Many other questions pertinent to vaccine development remain inadequately addressed, especially if the goal is to exceed the 50% efficacy observed with M72:ASO1E (Tait et al., 2019). For example, which of the thousands of Mtb proteins is/are ideal for use as vaccine antigen; can adjuvant science modulate immune responses to achieve higher efficacy; can vaccine-induced responses promote immunopathology; and will new TB vaccines be enthusiastically adopted by communities at risk of TB?
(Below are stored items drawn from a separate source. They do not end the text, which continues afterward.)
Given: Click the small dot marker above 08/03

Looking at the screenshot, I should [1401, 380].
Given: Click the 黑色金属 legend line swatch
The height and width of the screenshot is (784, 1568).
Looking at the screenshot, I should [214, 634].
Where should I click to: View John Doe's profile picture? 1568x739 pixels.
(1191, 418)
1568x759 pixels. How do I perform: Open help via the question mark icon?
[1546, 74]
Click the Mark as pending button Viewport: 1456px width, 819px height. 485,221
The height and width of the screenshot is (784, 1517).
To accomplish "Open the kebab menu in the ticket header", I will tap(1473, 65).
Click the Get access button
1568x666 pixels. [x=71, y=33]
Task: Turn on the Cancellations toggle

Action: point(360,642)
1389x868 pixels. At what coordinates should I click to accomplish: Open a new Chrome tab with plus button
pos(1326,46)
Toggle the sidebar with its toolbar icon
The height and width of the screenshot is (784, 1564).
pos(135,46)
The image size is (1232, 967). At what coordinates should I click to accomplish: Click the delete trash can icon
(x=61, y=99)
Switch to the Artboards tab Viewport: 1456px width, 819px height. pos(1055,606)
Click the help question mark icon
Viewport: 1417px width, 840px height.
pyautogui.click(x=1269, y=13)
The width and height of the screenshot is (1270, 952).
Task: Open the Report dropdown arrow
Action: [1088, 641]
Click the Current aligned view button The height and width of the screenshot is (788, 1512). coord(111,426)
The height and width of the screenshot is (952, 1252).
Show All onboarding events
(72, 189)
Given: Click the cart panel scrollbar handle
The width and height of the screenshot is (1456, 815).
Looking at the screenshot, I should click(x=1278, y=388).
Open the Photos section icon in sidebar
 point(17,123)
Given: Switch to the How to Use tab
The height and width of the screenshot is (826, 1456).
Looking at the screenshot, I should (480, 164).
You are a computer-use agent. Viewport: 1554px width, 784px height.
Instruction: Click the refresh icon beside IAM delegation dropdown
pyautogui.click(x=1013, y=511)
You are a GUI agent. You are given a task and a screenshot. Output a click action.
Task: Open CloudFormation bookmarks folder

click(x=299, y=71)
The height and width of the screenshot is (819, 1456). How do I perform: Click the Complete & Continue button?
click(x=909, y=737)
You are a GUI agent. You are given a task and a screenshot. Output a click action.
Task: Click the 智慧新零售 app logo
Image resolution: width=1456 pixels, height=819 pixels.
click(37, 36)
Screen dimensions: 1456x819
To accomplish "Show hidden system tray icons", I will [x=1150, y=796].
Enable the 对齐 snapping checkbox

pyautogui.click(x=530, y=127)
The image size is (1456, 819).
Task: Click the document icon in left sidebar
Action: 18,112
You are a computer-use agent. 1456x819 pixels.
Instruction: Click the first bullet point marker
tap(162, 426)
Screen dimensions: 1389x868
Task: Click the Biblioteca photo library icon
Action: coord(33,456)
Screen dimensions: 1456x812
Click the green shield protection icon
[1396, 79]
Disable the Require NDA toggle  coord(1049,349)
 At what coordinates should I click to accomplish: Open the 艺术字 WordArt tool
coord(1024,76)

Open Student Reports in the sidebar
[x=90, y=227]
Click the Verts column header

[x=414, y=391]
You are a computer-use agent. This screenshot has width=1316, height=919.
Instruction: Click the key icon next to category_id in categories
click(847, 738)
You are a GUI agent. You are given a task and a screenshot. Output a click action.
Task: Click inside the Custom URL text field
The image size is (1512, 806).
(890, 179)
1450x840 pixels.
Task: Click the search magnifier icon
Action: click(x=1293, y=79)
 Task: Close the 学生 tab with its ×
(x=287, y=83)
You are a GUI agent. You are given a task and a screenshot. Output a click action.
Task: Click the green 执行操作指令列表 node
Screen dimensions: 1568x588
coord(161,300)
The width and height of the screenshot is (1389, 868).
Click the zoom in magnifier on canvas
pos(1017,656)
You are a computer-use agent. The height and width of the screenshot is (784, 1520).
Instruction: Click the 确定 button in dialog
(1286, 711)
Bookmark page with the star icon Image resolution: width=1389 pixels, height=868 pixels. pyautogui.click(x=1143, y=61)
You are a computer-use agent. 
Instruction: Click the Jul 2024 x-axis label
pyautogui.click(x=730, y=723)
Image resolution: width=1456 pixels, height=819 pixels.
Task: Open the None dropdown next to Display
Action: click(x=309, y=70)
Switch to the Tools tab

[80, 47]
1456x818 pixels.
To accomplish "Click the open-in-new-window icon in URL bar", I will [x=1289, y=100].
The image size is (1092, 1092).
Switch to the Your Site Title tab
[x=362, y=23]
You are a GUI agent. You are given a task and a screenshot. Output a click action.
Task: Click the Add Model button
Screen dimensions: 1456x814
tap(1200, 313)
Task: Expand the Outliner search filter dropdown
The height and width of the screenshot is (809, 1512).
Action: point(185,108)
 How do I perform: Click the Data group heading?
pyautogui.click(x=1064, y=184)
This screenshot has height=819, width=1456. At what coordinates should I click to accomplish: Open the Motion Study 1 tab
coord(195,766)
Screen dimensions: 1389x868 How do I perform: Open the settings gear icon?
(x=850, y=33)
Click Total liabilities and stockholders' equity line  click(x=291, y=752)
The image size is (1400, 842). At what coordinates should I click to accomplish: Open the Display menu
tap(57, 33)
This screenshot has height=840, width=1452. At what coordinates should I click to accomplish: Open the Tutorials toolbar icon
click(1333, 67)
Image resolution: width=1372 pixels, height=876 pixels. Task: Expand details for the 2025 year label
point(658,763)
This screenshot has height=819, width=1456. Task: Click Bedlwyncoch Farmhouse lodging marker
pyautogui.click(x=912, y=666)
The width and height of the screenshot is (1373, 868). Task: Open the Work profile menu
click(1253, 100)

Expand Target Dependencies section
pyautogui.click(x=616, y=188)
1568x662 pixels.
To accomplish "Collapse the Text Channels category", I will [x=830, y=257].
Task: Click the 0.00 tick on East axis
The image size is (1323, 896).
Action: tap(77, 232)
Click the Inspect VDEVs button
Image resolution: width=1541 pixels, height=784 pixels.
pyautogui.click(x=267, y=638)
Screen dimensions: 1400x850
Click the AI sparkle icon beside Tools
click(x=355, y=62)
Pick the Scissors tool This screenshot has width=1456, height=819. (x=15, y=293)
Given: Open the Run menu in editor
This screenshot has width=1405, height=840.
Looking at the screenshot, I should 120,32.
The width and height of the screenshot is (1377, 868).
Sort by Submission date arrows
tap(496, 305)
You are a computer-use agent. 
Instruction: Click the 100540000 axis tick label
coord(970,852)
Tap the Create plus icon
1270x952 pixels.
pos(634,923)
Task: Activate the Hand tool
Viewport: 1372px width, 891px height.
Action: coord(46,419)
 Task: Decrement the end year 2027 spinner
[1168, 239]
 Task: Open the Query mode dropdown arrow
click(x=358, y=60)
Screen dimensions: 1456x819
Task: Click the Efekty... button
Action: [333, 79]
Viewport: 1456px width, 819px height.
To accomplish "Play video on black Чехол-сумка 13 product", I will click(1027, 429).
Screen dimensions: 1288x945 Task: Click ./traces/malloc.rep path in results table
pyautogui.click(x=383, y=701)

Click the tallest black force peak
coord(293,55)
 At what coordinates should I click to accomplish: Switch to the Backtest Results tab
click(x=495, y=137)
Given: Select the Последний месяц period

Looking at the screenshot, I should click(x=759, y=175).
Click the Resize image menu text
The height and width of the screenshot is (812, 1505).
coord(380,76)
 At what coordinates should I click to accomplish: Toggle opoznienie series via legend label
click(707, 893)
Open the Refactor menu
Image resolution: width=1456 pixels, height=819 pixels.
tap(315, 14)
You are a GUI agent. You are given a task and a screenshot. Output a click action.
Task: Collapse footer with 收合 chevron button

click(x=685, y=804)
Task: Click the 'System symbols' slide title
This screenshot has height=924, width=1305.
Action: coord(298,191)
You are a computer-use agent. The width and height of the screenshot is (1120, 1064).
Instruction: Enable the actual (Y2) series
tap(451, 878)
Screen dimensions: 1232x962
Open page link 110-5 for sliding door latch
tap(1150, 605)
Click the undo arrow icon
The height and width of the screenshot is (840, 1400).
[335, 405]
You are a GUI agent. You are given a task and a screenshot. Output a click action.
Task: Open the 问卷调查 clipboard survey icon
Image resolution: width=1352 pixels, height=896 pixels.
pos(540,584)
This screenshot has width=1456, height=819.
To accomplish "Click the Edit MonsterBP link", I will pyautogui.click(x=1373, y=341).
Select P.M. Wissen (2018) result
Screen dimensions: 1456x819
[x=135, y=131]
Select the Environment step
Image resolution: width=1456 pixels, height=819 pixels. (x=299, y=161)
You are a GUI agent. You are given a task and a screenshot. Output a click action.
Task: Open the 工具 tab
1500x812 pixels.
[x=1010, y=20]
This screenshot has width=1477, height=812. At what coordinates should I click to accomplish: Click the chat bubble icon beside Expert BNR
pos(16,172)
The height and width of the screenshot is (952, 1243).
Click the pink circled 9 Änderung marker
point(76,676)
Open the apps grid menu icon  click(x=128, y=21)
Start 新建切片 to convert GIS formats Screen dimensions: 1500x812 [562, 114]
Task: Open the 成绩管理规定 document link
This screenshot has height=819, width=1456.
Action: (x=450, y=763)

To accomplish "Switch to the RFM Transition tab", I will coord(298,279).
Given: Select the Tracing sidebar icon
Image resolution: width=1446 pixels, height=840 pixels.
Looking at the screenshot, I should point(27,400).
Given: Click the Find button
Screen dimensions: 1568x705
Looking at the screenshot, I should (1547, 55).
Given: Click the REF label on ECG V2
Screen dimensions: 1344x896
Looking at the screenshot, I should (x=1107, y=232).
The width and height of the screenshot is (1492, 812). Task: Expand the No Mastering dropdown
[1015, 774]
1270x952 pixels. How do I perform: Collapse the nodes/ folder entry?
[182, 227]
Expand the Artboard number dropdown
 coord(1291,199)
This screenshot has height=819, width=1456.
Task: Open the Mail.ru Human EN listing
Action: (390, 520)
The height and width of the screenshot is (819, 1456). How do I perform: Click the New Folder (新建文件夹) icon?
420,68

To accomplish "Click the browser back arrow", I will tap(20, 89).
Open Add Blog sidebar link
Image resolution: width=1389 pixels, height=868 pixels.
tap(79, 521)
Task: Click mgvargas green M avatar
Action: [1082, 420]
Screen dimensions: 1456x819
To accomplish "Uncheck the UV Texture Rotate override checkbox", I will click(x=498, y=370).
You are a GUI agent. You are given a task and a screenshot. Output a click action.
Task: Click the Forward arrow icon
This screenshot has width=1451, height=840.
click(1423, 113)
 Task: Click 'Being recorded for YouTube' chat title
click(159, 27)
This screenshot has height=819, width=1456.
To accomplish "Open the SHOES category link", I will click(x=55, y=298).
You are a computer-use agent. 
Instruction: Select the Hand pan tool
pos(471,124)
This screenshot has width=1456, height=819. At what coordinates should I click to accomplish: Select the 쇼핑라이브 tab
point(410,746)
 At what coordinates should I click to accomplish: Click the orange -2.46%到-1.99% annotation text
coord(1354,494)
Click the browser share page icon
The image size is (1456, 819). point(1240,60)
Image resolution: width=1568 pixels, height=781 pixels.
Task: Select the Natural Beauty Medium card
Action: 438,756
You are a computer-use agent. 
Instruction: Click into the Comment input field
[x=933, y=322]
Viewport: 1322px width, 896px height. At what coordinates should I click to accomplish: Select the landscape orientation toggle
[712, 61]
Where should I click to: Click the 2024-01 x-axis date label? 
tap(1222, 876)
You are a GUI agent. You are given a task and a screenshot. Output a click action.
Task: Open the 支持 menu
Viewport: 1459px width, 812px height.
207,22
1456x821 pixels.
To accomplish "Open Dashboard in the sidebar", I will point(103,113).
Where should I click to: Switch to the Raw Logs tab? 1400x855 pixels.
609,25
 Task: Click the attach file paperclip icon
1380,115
Addressing TB as a systemic challenge
Mirroring this complexity, the TB field has organized around specialist research thrusts that, albeit delivering important advances, have struggled to cohere in addressing TB as a systemic challenge. Reframing the TB narrative while collapsing barriers among TB researchers will be critical if transformative progress is to be made toward ending the TB pandemic. However, TB is a barometer of socioeconomic and health disparities: it disproportionately affects poor and vulnerable people who are at increased risk of Mtb infection and disease and have worse health outcomes. Many poverty-associated factors are known to increase risk of TB, including overcrowding, co-prevalent infections and diseases including HIV and diabetes, poor nutrition, substance abuse including smoking and alcohol, and exposure to indoor air pollution. While new tool development will require far greater resourcing for TB research, any hope for controlling TB with new and existing biomedical interventions will ultimately rest on the simultaneous implementation of programs for economic development and improved access to healthcare for vulnerable groups. This, in turn, requires political will on a global scale not yet seen. Lessons from the COVID-19 pandemic paint a bleak picture: We can and must do better for TB.
Disclosures: The authors declare no competing interests exist.